Klout and Hadoop, the Pros and Cons

Everybody wants to improve their Klout score, a value that represents a user’s influence across their social network. And while Klout describes to its users how the number is calculated, few people understand how the platform behind the score really works. To lend some insight, Dave Mariani, vice president of engineering at Klout, joined John Furrier and Jeff Kelly at The Cube, broadcasting during Hadoop Summit 2012 in San Jose, Calif (full video below).

Mariani explained how Hadoop’s distributed file system has enabled his start-up to not just process, but also store data cheaply. Hadoop is horizontally scalable, meaning if an organization wants to increase the capacity or speed to process its data, it can increase the number of machines in its Hadoop cluster without changing anything in the underlying software.

Hadoop lets small companies wrestle with huge amounts of data. Klout prefers to work with Hadoop inside its own hosted data center, but for organizations lacking the the resources that Klout has at its disposal, Hadoop can run on top of Amazon EC2. “It’s very inexpensive and very easy out of the gate to get scale,” Mariani said. “We can’t do what we’re doing without Hadoop. We’re out of business without that infrastructure.”

But, Mariani also wasn’t shy to express what he believes Hadoop’s current limitations are, and what he would like to see from the open-source framework moving forward. In a nutshell, platforms like Hadoop — or HBase and Hive, for that matter — lack robust business intelligence capabilities. “You still need schemas on the unstructured data to get the most out of it,” Mariani said.
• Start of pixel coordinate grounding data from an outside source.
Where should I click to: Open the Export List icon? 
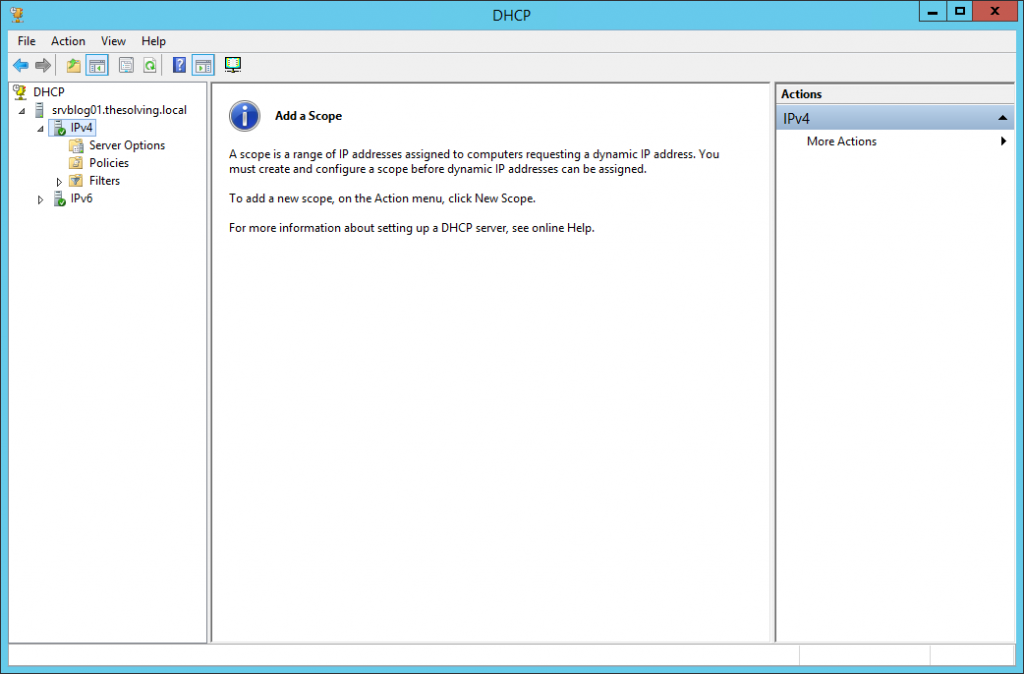(125, 65)
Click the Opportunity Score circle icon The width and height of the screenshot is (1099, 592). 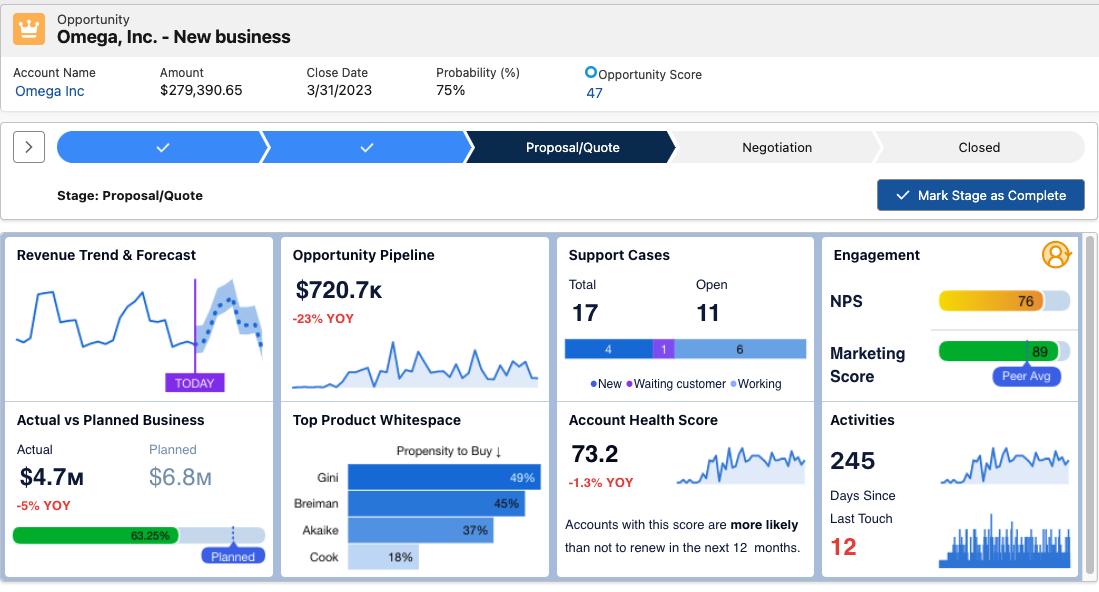coord(591,72)
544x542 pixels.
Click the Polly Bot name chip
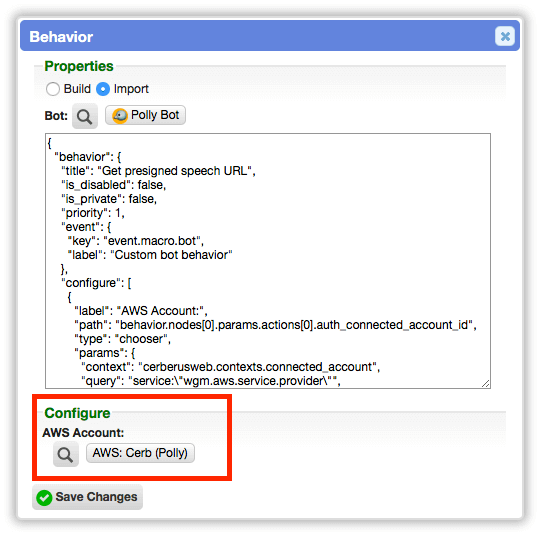click(145, 115)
For a company like Klout, which collects a billion “signals” from its registered users every day, it craves real-time business intelligence to develop better social media analytics that will ultimately lead to more satisfied customers and larger profits for the company. The problem with Hadoop is that it is a batch processing system that struggles in the “real-time world,” Mariani said. As a result, he is waiting for developers to create analytical engines that can run on top of Hadoop to enable it to perform interactive queries.

In the meantime, Klout turns to SQL Server Analysis Services to conduct that sought-after business intelligence. But Mariani would love to see this functionality available in Hadoop. “If you think about what makes Hadoop so great, when you store a piece of data — let’s just say it’s a file — it appears virtually to you as a file…but that actually is distributed across as many nodes as you have in the cluster…So when I do a query…it’s a massive parallel table scan across all these individual hard disks that are out there that I get to take advantage of…So that’s what I want to do with [business intelligence]…versus trying to pipe it and load it into something else.”